Required work >> Please find every line in the entries below that contains the string "agent", and copy it.

'''

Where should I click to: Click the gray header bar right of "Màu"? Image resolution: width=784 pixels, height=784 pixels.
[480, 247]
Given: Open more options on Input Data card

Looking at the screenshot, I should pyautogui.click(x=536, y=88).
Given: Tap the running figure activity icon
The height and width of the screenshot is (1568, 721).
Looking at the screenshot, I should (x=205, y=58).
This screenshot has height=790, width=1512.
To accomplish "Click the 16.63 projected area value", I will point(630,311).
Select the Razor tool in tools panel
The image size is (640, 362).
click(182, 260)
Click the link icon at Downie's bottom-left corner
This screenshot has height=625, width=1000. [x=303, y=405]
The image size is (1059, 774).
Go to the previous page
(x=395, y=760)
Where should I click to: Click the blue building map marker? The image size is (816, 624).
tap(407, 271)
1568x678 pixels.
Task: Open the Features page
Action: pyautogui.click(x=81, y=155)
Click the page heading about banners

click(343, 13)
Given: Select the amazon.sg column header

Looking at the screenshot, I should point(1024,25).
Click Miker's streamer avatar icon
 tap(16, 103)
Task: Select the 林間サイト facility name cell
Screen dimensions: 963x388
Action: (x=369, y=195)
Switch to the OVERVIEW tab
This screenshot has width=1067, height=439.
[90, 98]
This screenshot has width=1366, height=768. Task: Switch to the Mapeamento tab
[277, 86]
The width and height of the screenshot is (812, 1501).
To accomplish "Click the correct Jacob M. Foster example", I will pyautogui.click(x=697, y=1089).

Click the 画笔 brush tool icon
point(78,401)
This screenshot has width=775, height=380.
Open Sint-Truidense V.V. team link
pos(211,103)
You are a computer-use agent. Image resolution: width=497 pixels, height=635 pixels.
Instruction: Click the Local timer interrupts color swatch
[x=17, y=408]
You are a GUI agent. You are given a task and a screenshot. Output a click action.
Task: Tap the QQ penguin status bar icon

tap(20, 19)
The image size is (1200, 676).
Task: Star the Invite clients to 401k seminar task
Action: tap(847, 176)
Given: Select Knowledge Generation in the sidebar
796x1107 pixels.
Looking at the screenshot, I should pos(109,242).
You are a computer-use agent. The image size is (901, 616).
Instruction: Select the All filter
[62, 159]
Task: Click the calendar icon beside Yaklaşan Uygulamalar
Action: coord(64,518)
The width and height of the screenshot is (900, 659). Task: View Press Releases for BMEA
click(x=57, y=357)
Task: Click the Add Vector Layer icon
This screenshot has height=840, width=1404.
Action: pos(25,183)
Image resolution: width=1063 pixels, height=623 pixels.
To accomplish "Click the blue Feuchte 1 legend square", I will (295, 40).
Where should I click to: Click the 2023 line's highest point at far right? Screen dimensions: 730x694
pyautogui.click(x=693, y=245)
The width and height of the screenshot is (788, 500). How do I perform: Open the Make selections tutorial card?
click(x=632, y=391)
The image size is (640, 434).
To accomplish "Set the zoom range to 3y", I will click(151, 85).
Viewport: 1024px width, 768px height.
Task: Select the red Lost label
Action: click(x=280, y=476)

'''

Result below >>
You are a computer-use agent. Image resolution: width=497 pixels, height=635 pixels.
You are a GUI agent. You are given a task and a screenshot. Output a click action.
You are a computer-use agent. The image size is (901, 616).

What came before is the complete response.